Pochi mesi più tardi, dalla bomba milanese alla Banca Nazionale dell’Agricoltura del dicembre di quel ‘69, l’Italia sarebbe sprofondata nel decennio di piombo. “Se la strage di piazza Fontana è il primo approdo della strategia della tensione – si chiede Provvisionato – è ipotizzabile che il caso Lavorini sia stato anche solo il molo di partenza? Esiste un filo nero che li lega assieme?”. Domande che finora non hanno ricevuto risposta.
Otto anni per una sentenza che stracciò ogni accusa ai gay
Tornando al caso Lavorini: i responsabili vennero individuati in tre ragazzi, tutti appartenenti al Fronte monarchico giovanile, l’organizzazione dei giovani sostenitori del re: Marco Baldisseri, 16 anni al momento del rapimento; Rodolfo Della Latta, quasi ventenne, militante del Movimento Sociale Italiano; Pietrino Vangioni, vent’anni, leader del Fronte viareggino. Saranno loro tre i condannati al termine del processo iniziato a gennaio del 1975 e concluso nel maggio di due anni dopo. Otto anni abbondanti per arrivare a sentenza definitiva, otto anni nei quali Baldisseri da solo cambiò versione una dozzina di volte, cercando di depistare gli inquirenti con menzogne e accuse false.
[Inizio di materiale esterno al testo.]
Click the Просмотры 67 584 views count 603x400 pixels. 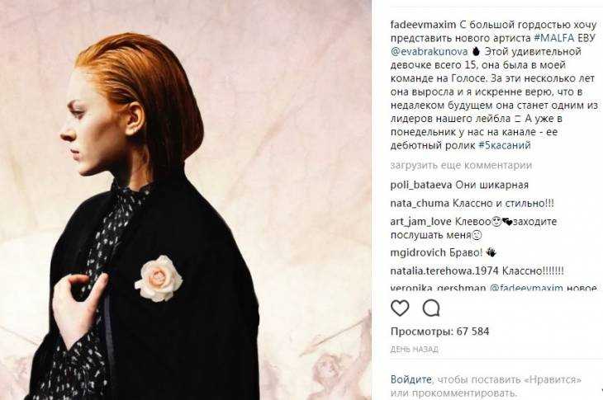439,332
Alla fine i tre vennero condannati per omicidio preterintenzionale, secondo quanto stabilito dai giudici d’appello: condanne alleggerite di molto, più che dimezzate, rispetto al primo grado che invece li aveva reputati responsabili di omicidio volontario. Della Latta venne condannato a 11 anni e dieci mesi; Vangioni a 9 anni, Baldisseri a otto e mezzo. Tutti e tre sarebbero poi usciti dal carcere in anticipo rispetto alla scadenza.
Ancora oggi, a distanza di cinquant’anni da quel caso e dalle bugie che fecero piombare l’Italia in un grande tiro al bersaglio nei confronti di innocenti, Vangioni continua a sostenere che “non è stato un sequestro a scopo di estorsione” né “un fatto politico: è stato un fatto sessuale”, come ha raccontato recentemente al Corriere della Sera.